The letter highlighted that the affected scientists were reputable professionals with significant academic achievements, publications, and patents, and that their forced removal would undermine both the reputation of the academy and the broader scientific community. The authors called on the leadership of the academy and its institutes to cease politically motivated dismissals and to reinstate the affected staff members.
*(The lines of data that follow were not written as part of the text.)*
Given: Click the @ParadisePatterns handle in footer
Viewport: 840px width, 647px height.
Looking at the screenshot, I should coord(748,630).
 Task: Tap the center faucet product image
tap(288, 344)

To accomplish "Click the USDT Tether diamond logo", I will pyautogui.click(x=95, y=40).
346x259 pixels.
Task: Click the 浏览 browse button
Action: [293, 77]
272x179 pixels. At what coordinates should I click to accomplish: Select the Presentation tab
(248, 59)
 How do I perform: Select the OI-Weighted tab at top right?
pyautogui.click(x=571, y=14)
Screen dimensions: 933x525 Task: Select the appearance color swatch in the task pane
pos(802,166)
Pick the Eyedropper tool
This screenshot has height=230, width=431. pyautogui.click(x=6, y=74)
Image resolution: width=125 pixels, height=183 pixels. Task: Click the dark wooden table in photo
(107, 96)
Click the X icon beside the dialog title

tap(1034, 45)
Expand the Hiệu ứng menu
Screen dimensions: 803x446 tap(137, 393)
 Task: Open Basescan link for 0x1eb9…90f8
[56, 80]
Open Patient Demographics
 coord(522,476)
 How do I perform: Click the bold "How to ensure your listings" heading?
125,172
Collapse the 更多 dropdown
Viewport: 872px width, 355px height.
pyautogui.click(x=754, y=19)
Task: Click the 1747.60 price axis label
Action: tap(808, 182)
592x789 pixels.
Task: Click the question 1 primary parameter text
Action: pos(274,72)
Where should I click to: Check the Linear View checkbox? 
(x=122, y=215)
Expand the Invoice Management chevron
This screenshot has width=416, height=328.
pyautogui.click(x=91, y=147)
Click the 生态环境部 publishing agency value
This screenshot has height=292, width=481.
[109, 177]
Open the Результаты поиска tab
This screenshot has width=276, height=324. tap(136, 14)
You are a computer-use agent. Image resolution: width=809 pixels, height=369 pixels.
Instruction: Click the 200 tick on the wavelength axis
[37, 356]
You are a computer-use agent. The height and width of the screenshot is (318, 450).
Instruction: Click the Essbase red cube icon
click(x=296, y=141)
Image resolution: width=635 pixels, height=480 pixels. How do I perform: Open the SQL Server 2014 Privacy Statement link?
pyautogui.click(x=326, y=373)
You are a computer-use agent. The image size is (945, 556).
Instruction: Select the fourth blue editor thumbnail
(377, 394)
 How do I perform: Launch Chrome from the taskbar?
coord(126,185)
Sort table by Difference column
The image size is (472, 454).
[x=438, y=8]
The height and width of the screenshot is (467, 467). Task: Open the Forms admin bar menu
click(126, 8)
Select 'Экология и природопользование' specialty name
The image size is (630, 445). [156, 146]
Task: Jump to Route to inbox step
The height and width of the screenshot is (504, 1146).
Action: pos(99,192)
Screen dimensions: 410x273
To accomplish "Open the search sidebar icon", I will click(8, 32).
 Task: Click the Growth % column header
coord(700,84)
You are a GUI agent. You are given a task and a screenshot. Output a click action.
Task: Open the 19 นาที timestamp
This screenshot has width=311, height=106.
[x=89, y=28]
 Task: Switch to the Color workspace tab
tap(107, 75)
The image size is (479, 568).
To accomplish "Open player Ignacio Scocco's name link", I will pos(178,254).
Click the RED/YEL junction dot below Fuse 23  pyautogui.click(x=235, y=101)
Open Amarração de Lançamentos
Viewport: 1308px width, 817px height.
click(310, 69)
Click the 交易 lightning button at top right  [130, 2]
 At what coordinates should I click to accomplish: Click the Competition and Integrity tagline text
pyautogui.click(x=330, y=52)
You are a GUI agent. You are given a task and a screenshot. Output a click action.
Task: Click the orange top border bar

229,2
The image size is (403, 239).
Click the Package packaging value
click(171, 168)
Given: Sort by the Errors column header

== List of Repressed Scientists ==
The appeal included a list of dismissed or repressed scientists, among them:

- Siarhei Besarab (Institute of General and Inorganic Chemistry)
- Katsyaryna Kryvichanina (Institute of History)
- Aliaksei Shalanda (Institute of History)
- Mikalai Volkau (Institute of History)
- Uladzimir Shypila (Institute of History)
- Andrei Radaman (Institute of History)
- Aliaksandr (Ales) Zhlutka (Institute of History)
- Tatsiana Papouskaya (Institute of History)

== Impact and Reaction ==
Despite the broad support within the academic community, there was no official response from the leadership of the National Academy of Sciences or the directors of the affected research institutes. The repressions continued, with reports indicating that from August 2020 to April 2021, more than 130 university employees and scientists in Belarus faced repressive measures, including over 50 dismissals, administrative arrests, and fines. The situation led to a significant decline in academic freedom in Belarus, as documented by international organizations and human rights groups.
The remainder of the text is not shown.